» **DATA SHOWN**
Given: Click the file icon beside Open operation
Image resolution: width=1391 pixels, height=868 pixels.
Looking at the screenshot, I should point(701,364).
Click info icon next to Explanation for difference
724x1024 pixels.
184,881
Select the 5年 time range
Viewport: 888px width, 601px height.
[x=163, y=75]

» **WHAT YOU HAVE TO DO**
Only the lines from the one with "Image resolution: width=1391" through the end of the records above are to be copied, exactly as written.

» **FINISHED TASK**
Image resolution: width=1391 pixels, height=868 pixels.
Looking at the screenshot, I should point(701,364).
Click info icon next to Explanation for difference
724x1024 pixels.
184,881
Select the 5年 time range
Viewport: 888px width, 601px height.
[x=163, y=75]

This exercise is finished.